• Task to complete
Search through the entries for the word "computer" and copy every line that has it.

[Source records]
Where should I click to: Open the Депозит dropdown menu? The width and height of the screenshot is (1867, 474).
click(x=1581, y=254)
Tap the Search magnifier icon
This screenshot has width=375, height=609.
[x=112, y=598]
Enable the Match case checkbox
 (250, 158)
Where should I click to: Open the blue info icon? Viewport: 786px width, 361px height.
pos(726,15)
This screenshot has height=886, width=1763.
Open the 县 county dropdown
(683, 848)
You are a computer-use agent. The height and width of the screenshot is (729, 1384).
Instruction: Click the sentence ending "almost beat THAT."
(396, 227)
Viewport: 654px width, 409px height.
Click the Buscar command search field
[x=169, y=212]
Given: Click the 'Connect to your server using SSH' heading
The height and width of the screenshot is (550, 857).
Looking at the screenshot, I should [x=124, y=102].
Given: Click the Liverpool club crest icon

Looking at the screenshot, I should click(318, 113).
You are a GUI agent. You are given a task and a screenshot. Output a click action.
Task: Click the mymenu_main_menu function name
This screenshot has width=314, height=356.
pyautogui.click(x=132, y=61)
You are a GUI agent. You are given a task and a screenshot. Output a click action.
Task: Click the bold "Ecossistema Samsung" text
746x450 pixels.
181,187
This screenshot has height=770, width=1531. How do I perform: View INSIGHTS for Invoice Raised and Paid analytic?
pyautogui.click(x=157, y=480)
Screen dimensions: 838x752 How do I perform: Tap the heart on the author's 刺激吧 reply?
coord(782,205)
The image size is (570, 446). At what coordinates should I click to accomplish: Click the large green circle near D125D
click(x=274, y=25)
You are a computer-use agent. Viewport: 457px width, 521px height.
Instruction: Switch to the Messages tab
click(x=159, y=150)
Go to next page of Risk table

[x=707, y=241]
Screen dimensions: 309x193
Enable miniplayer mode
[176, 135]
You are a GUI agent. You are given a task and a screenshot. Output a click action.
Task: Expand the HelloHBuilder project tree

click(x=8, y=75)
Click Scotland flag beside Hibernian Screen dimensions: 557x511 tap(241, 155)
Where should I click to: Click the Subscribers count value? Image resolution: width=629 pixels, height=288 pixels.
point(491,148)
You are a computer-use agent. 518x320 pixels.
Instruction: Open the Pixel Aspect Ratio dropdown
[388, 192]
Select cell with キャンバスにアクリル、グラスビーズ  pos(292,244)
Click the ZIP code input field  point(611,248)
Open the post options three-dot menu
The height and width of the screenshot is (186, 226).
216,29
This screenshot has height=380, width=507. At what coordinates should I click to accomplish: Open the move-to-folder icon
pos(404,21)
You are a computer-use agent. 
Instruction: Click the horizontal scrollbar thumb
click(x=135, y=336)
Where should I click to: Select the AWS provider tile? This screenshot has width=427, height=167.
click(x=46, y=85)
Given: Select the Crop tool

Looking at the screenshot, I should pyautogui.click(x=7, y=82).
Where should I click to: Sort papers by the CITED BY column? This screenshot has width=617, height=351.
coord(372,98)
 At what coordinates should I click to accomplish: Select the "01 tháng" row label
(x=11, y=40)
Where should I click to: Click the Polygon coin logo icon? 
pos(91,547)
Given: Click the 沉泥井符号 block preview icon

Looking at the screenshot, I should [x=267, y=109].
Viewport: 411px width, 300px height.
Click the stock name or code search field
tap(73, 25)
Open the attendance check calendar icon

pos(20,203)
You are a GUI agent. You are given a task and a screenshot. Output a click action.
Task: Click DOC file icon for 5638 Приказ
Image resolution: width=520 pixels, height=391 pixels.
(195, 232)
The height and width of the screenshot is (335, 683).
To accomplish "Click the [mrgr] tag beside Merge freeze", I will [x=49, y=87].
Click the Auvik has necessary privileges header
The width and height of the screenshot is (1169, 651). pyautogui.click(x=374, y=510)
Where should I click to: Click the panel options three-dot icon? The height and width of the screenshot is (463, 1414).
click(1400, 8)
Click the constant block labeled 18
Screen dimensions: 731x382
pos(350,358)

• Exercise answer
You are a computer-use agent. The height and width of the screenshot is (729, 1384).
You are a computer-use agent. Viewport: 457px width, 521px height.
You are a computer-use agent. 518x320 pixels.
You are a computer-use agent. 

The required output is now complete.